Diana found herself involuntarily smiling again at the mention of Henry’s name. Teddy was saying it an awful lot, which seemed like more evidence that he might know of their flirtation. The music swelled and then all of a sudden stopped. She and Teddy came to a halt and turned toward the door along with the rest of the guests in the crowded room. Loud cheers of “Bravo!” suddenly erupted into the cavernous space.

Diana stood on her toes and peeked around the bodies in front of her until she got a glimpse of the man who had just
entered. He was of average height and had a drooping gray mustache, and wore a handsome dark blue uniform with tassels and gigantic brass buttons, and a long, slender sword attached to his belt. He raised his hand and smiled at the shouts of “Admiral” and “Hooray!”

“So that is the hero of the Pacific?” Teddy said as he joined in the clapping. Several of the guests in front of them had taken out small American flags and were waving them about in the air.
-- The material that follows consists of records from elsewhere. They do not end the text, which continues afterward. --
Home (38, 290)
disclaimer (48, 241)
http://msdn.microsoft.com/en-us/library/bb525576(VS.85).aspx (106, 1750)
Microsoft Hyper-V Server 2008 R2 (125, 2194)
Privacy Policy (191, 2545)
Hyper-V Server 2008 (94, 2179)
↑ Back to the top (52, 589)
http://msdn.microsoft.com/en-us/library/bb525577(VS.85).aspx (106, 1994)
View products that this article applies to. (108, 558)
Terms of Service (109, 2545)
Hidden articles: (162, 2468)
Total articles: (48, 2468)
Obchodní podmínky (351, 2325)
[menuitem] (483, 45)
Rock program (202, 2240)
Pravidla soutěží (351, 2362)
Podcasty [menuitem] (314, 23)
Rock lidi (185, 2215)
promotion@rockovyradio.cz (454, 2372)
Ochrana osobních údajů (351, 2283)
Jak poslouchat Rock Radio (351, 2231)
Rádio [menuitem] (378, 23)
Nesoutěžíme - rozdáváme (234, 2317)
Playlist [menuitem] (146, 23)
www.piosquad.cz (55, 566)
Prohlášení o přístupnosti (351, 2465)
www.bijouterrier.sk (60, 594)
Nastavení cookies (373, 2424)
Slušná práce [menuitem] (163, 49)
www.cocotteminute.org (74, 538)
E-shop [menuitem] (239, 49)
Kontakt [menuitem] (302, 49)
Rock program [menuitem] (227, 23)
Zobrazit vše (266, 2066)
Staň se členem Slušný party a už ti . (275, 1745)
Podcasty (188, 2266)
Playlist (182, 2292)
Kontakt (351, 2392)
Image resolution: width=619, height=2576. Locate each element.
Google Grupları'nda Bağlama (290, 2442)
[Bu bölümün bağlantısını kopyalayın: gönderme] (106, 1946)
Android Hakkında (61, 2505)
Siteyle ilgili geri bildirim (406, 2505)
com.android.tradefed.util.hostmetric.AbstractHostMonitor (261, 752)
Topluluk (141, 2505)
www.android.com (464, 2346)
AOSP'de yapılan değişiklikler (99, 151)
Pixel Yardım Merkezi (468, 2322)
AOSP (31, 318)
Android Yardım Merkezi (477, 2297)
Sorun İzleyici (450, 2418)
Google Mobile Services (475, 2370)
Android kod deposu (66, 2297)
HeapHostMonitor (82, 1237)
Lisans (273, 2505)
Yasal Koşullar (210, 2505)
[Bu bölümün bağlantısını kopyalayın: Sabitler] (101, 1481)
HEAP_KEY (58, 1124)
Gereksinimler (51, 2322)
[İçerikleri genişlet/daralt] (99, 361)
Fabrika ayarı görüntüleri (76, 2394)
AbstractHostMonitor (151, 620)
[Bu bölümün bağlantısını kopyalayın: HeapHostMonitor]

Diana began to clap, too. The whole crowd was on its feet, applauding the admiral of the Navy. William Schoonmaker nodded to her mother and then moved to a spot just behind and to the right of the admiral. The color of his face had not mellowed, but he did smile as he began waving at the crowd, as though he, too, were some sort of military hero.

Diana smiled as well, but not because she was in the presence of military greatness. She smiled because the man who had just arrived was not Henry. He might have come and danced all night with her sister, but she felt sure, as she threw her hands together and called out in celebration, that he was out in the dark somewhere, thinking of her instead.